Donations were made to Deeside Rugby Club; Number 1 Banchory, a multi-purpose space which offers volunteer placements for all ages; Scouts and Guide groups, and Banchory Men’s Shed, which has teamed up with Legion Scotland to promote members’ wellbeing and ex-servicemen in need. The Round Table also helped fund a wheelchair for a boy in the village.
The Round Table also raised money for AberNecessities, a charity which provides essential items to underprivileged families to care for their children.
Danielle Flecher-Horn, founder of AberNecessities, said: “We want to express our sincere gratitude for the generous donation from the Round Table.
“This funding will help us ensure local children receive essential items that no child should go without.
“Thank you for supporting our local community and allowing us to help thousands of underprivileged children across Aberdeen city and shire. You truly make a difference, for which we are very grateful.”
Members also rallied round to help residents during Storm Arwen – when thousands of trees were blown over and homes lost power as lines were brought down.
Round Table members followed the organisation’s principles of “adopt, adapt, improve’ to help those in need.
A team of chainsaw operators worked to remove or make safe as many trees as possible during the storm – and members shared warnings and updates on their social media.
Members also delivered over 150 hot meals a night, three times a week, from the Birdhouse Café.

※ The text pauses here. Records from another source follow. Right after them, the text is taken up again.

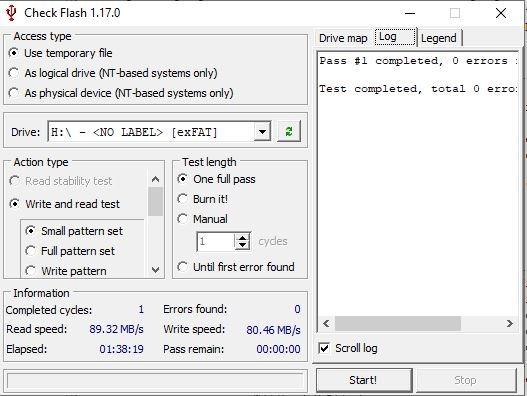Image resolution: width=527 pixels, height=396 pixels.
Task: Click the Check Flash app icon in title bar
Action: click(11, 13)
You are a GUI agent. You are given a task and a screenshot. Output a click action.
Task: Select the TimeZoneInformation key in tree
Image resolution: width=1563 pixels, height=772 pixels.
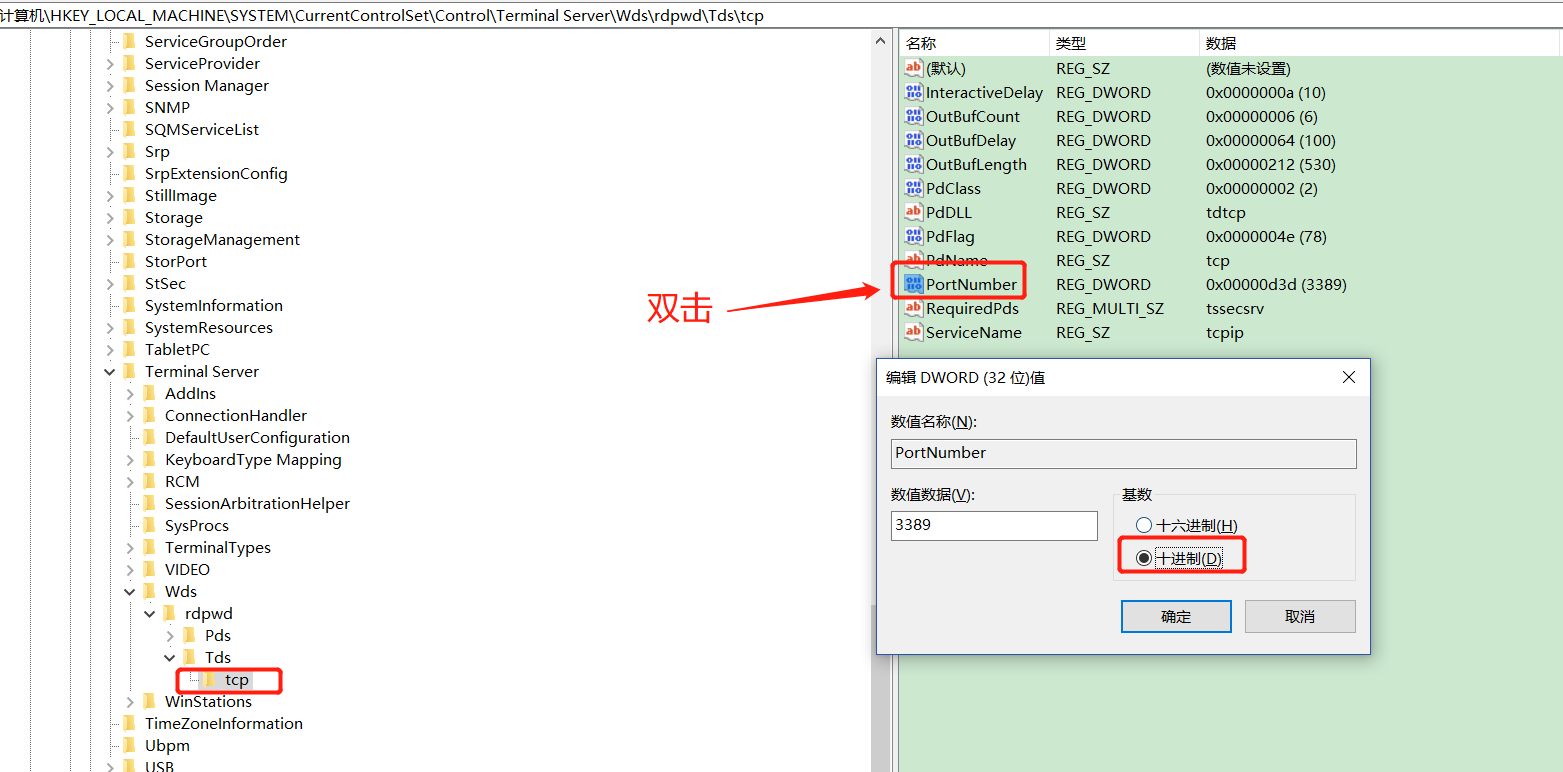coord(223,724)
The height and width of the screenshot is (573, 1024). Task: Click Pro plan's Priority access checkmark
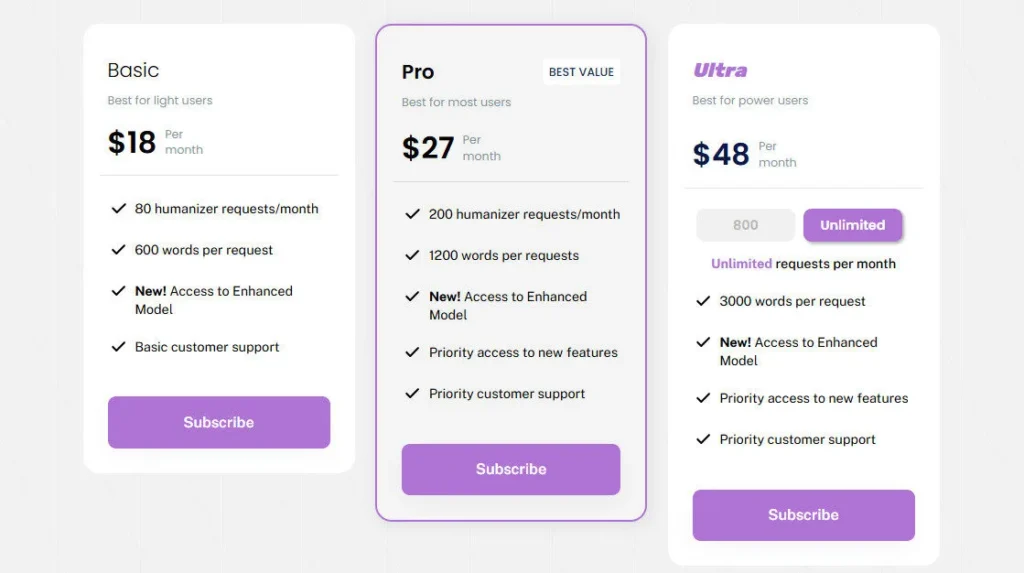[412, 352]

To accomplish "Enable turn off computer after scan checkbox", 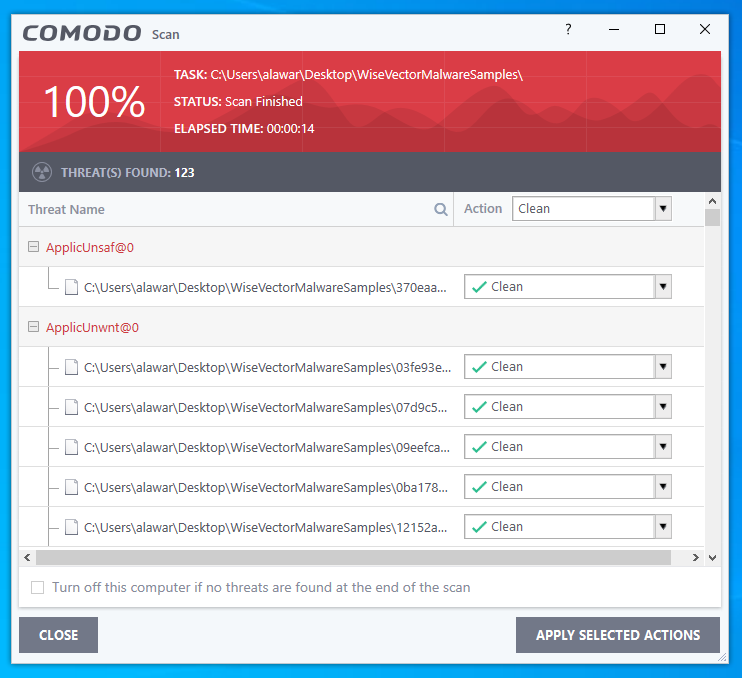I will point(38,588).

Father-of-two Colin, who runs the café with his wife, Ruth, said: “We reached out to community leaders to see how we could help. They needed hot food – and we could assist.
“We then had to distribute the food to a lot of people, while keeping it hot, which is where our coordinated efforts came together.
“The Round Table family put in a real team effort to make sure the food was delivered to vulnerable people across lots of small villages.”
The Round Table, which is open to those who identify as male, aged 18 to 45, organises an annual firework event – held for almost 40 years.
The first Round Table was formed in Norwich in 1927 as a non-religious and non-political organisation – which it continues to be today.
Founder Louis Marchesi was a young member of Norwich Rotary Club, who believed there was a need for a club for the young in order to bring about change.